+++ Listed entries +++

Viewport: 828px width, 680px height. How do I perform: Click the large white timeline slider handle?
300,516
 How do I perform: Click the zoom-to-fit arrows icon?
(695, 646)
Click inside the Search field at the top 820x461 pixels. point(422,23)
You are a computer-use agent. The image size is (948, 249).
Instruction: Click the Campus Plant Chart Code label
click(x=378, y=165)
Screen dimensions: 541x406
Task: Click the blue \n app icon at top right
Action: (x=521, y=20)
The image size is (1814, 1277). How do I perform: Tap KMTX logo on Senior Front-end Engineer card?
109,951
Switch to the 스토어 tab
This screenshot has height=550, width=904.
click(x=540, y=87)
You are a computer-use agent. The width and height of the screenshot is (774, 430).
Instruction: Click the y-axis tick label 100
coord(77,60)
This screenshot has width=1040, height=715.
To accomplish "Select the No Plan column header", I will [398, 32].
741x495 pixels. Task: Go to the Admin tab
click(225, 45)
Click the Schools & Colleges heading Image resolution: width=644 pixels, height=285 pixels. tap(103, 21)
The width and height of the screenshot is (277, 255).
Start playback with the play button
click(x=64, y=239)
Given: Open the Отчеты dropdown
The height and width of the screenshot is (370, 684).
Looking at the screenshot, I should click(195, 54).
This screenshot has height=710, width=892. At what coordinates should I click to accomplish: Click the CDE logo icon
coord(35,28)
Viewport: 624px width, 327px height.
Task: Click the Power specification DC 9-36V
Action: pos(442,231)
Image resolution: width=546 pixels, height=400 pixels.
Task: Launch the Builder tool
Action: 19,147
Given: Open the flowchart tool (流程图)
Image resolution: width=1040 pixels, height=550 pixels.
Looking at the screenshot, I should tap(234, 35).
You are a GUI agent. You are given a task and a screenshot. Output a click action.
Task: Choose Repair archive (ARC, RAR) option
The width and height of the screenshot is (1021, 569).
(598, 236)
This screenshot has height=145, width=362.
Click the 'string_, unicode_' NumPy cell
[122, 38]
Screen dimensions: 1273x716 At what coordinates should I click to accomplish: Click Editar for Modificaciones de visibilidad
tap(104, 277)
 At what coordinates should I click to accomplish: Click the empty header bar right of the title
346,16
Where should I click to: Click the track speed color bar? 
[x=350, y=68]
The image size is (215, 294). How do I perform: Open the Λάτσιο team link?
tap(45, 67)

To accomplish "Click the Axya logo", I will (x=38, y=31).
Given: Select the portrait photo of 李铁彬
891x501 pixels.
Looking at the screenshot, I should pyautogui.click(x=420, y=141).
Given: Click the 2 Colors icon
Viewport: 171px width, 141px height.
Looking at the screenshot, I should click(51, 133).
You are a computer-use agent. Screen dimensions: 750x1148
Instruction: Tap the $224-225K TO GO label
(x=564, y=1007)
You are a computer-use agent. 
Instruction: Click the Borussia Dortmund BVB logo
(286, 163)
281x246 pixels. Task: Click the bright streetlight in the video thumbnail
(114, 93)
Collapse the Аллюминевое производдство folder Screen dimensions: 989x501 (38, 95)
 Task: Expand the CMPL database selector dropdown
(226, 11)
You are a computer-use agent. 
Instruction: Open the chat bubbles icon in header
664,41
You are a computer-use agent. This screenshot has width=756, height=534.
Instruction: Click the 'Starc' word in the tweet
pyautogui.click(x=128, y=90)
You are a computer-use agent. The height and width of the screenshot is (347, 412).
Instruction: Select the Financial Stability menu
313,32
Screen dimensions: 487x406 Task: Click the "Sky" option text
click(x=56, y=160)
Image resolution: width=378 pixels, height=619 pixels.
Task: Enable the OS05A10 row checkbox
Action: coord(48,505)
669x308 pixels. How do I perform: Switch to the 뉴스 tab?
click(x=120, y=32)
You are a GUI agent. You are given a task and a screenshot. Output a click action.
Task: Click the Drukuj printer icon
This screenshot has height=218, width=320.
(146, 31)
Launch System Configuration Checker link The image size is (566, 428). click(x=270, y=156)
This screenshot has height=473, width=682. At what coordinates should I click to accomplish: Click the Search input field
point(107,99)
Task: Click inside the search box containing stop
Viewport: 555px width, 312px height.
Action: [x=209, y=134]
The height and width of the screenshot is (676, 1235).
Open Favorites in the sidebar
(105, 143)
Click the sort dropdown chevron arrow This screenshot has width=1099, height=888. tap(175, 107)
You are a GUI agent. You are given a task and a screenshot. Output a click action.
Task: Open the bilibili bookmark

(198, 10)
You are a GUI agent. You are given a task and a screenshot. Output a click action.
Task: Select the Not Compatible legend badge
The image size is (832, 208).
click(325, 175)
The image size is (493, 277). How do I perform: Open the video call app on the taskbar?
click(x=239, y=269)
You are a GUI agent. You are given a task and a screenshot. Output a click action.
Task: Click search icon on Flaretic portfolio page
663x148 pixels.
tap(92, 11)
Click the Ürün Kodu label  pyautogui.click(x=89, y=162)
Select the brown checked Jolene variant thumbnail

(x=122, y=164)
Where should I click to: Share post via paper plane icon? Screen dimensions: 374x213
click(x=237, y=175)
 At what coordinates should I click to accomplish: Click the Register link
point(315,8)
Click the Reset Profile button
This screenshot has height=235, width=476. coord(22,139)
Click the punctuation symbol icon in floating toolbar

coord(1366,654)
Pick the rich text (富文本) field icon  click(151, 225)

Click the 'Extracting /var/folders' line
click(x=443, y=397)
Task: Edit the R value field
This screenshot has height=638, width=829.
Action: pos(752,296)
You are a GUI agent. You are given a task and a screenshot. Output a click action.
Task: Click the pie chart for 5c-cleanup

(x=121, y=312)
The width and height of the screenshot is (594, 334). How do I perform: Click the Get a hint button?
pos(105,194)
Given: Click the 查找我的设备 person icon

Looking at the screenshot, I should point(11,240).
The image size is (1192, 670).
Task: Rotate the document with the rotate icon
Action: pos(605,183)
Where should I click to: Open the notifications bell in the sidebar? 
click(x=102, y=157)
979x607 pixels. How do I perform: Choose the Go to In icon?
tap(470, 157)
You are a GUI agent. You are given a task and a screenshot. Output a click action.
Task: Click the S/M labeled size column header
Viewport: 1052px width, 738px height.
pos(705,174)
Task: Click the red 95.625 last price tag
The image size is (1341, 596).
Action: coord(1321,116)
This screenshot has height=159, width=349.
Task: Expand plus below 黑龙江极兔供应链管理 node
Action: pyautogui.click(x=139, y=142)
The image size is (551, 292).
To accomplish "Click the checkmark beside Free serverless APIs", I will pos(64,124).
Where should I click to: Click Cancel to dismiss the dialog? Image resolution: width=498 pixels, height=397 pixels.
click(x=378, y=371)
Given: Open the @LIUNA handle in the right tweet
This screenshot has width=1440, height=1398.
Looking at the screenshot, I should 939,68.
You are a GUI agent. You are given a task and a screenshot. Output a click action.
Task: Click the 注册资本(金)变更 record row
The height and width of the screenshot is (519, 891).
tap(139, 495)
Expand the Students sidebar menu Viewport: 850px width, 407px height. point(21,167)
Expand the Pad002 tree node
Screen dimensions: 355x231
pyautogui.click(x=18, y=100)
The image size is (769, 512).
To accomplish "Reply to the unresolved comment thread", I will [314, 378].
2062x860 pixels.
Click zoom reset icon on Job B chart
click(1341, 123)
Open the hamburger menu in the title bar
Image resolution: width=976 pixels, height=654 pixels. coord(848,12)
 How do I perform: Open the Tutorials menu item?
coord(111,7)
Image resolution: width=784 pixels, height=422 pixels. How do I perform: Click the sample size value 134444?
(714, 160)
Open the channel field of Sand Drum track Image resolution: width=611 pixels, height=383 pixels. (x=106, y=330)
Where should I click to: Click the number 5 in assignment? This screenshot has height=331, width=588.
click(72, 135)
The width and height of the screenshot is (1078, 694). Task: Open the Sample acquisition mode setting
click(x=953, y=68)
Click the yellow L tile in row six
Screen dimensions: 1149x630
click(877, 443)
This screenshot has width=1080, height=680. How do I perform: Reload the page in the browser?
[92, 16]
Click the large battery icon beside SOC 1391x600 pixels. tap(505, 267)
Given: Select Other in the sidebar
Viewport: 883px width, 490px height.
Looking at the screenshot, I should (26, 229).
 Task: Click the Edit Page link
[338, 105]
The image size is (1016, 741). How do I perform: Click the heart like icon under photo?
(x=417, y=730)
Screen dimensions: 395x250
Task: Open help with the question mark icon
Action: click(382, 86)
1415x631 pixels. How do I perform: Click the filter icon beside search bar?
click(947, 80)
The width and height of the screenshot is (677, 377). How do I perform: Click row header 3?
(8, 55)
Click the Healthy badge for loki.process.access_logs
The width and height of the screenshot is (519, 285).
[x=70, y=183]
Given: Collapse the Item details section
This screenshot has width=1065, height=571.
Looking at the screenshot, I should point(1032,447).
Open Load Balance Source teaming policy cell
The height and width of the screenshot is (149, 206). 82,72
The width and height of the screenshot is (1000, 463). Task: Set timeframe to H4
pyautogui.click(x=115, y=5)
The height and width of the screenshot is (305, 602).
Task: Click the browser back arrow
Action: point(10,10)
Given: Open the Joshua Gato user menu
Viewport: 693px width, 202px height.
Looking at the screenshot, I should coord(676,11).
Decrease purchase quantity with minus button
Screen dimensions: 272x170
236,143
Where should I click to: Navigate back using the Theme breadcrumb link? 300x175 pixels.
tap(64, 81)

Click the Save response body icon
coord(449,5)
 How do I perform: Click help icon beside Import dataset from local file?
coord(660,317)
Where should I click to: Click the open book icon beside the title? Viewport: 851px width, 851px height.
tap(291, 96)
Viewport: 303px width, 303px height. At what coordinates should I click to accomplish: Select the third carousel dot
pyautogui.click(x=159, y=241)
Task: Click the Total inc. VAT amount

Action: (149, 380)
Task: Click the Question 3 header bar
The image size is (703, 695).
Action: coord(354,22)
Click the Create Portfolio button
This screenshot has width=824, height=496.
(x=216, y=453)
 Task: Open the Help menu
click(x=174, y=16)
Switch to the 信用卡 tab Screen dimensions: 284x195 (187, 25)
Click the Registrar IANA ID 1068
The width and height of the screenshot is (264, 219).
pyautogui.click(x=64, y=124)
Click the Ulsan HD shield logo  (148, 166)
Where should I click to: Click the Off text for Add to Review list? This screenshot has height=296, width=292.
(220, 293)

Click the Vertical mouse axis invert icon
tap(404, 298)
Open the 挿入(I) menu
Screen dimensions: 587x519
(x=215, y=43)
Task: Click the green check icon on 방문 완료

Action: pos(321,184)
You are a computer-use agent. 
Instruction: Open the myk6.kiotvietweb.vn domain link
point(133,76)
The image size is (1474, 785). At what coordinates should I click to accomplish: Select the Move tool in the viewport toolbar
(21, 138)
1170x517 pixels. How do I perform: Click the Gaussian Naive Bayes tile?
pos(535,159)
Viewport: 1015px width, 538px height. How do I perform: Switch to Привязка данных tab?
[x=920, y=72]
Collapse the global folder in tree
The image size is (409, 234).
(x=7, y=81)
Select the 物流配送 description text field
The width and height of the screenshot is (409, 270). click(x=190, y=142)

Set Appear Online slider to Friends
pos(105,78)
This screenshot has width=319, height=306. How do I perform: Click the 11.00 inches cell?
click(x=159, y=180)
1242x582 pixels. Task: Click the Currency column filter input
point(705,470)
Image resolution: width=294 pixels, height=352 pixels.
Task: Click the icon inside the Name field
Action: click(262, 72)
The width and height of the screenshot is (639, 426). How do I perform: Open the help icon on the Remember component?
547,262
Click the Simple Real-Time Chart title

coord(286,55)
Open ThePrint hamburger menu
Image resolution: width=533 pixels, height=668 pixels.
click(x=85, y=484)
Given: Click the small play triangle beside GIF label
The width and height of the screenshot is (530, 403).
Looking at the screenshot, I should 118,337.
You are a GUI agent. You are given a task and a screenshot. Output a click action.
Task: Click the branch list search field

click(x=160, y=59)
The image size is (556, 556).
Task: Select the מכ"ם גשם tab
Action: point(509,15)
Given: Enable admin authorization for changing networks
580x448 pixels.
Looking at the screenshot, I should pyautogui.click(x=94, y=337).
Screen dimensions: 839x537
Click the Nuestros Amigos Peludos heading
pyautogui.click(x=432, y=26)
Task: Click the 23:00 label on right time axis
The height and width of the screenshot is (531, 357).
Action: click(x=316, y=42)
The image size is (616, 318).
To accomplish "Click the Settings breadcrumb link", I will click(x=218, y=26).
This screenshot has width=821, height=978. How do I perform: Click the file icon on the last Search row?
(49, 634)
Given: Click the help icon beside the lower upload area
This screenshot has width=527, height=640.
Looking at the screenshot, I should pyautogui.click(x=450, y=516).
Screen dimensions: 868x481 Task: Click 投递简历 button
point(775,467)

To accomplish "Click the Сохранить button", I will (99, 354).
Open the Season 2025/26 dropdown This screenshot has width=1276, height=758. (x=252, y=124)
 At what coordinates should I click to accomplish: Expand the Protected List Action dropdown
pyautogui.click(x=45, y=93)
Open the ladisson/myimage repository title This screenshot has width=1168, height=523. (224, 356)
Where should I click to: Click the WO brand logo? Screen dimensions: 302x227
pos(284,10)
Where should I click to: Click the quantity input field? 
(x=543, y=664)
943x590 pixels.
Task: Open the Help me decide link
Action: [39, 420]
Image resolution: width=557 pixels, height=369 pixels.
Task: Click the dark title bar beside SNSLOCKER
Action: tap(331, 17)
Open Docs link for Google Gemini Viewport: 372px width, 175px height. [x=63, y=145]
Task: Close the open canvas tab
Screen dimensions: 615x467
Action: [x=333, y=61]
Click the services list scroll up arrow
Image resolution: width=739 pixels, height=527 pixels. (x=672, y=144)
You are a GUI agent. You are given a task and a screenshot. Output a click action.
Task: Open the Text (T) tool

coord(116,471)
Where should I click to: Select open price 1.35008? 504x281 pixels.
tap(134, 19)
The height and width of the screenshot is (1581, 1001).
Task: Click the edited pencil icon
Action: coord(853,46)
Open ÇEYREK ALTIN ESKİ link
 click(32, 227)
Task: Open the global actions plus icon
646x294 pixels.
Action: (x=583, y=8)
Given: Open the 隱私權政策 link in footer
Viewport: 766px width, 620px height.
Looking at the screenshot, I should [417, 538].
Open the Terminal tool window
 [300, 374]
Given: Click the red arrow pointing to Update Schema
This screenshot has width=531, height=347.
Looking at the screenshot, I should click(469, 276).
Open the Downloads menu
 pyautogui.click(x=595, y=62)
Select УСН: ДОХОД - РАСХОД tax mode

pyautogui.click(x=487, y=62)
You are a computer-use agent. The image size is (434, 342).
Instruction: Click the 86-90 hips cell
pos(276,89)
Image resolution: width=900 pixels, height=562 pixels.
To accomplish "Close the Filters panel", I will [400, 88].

+++

Work required:
Write the lines out again exactly, from the one containing "Task: Open the Text (T) tool" through the last line of the records, and include no other lines.

Your solution:
Task: Open the Text (T) tool

coord(116,471)
Where should I click to: Select open price 1.35008? 504x281 pixels.
tap(134, 19)
The height and width of the screenshot is (1581, 1001).
Task: Click the edited pencil icon
Action: coord(853,46)
Open ÇEYREK ALTIN ESKİ link
 click(32, 227)
Task: Open the global actions plus icon
646x294 pixels.
Action: (x=583, y=8)
Given: Open the 隱私權政策 link in footer
Viewport: 766px width, 620px height.
Looking at the screenshot, I should [417, 538].
Open the Terminal tool window
 [300, 374]
Given: Click the red arrow pointing to Update Schema
This screenshot has width=531, height=347.
Looking at the screenshot, I should click(469, 276).
Open the Downloads menu
 pyautogui.click(x=595, y=62)
Select УСН: ДОХОД - РАСХОД tax mode

pyautogui.click(x=487, y=62)
You are a computer-use agent. The image size is (434, 342).
Instruction: Click the 86-90 hips cell
pos(276,89)
Image resolution: width=900 pixels, height=562 pixels.
To accomplish "Close the Filters panel", I will [400, 88].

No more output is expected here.